On September 25, 2008, the SEC published guidance in the form of questions and answers relating to the disclosure of certain short sale transactions. The guidance can be found here http://www.sec.gov/divisions/marketreg/shortsaledisclosurefaq.htm.
Questions regarding this client advisory may be directed to Guy P. Lander at (212-238-8619, email@example.com) or Paul R. DeCaprio (212-238-8688, firstname.lastname@example.org).
 Threshold securities are those securities that have aggregate fails to deliver at National Securities Clearing Corporation of 10,000 shares or more where the level of fails to deliver in its principal trading market is equal to at least 0.5% of the issuer’s total shares outstanding of that security. If, for five consecutive days after the trade date, a security meets these criteria, then that security is a threshold security. Each Self Regulatory Organization (e.g., FINRA) compiles a daily list of threshold securities.

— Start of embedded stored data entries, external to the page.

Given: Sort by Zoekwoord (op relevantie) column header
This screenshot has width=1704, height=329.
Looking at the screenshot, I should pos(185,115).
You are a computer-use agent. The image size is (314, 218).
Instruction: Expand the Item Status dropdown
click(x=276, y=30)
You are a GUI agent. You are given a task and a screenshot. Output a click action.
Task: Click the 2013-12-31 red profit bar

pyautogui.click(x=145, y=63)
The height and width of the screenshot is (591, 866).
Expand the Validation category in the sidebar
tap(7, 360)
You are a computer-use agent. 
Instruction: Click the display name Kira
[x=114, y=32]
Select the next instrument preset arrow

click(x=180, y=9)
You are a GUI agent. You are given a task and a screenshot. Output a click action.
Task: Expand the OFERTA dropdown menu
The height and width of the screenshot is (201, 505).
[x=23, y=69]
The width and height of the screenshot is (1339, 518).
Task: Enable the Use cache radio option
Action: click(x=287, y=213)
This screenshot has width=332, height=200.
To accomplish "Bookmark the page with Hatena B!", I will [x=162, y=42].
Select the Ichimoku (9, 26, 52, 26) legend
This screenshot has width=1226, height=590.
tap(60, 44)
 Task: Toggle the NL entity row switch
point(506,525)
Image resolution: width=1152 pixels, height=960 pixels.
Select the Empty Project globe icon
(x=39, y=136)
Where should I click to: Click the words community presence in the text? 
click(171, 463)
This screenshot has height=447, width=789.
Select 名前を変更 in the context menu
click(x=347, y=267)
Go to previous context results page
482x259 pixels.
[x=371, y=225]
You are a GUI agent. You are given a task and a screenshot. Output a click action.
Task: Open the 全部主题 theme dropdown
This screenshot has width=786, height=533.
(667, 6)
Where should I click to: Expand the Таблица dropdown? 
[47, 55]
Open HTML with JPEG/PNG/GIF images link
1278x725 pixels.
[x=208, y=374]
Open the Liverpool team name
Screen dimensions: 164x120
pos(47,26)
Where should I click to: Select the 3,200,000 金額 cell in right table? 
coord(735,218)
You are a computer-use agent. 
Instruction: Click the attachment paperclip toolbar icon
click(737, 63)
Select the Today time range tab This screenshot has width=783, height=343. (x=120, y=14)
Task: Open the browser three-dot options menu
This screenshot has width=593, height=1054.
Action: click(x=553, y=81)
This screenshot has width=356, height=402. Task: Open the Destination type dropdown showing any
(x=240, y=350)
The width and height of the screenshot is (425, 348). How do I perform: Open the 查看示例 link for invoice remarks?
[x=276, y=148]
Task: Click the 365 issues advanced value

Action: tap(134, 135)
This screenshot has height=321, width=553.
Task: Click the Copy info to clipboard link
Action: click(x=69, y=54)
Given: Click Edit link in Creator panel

 Rule 204T applies only to fails to deliver resulting from trades that occur after September 18, 2008. Rule 203(b)(3) of Regulation SHO continues to apply to fails to deliver that occurred prior to September 18. For example, if a broker-dealer or its clearing firm has a fail to deliver position in a threshold security prior to September 18, 2008 that has persisted after the trade date for six consecutive days and the fail continues to persist until the thirteenth day after the trade date, the broker-dealer or its clearing firm must still close out its position pursuant to Rule 203(b)(3).
 Expanded lists can be found at http://www.nyse.com/attachment/NYSE SS ORDERUPDATED.xls; http://www.nasdaqtrader.com/Micro.aspx?id=options_sec_shortsalelist; http://www.nasdaqtrader.com/content/newsalerts/2008/regulatoryalerts/sec_ss_092208.xls; and http://www.amex.com/amextrader/tdrInfo/data/axNotices/2008/reg08044.ShortSaleBanList.xls.
 Section 13(f) securities are equity securities registered under Section 12 of the Securities Exchange Act of 1934, equity securities of insurance companies exempt from registration, equity securities of a closed-end investment company that are admitted to trading on a national securities exchange or quoted on the automated quotation system of a registered securities association. A list of these securities is published by the SEC.
 Institutional investment managers should be aware of transaction where they have a net short position in a section 13(f) security and then sell a long position in this same security. Under Regulation SHO, effecting a transaction when the institutional investment manager is net short the security will result in the transaction being marked as a short sale. This short sale will be reportable on Form SH unless it meets the exception.
 Short positions in a section 13(f) security acquired prior to September 22, 2008 are not considered when determining whether such security needs to be reported on Form SH. For example, if, prior to September 22, 2008, an institutional investment manager has a short position in a section 13(f) security of 10,000 shares, and then shorts an additional 200 shares of the same security on September 22, 2008, only the 200 shares should be considered to determine if a reporting needs to be made.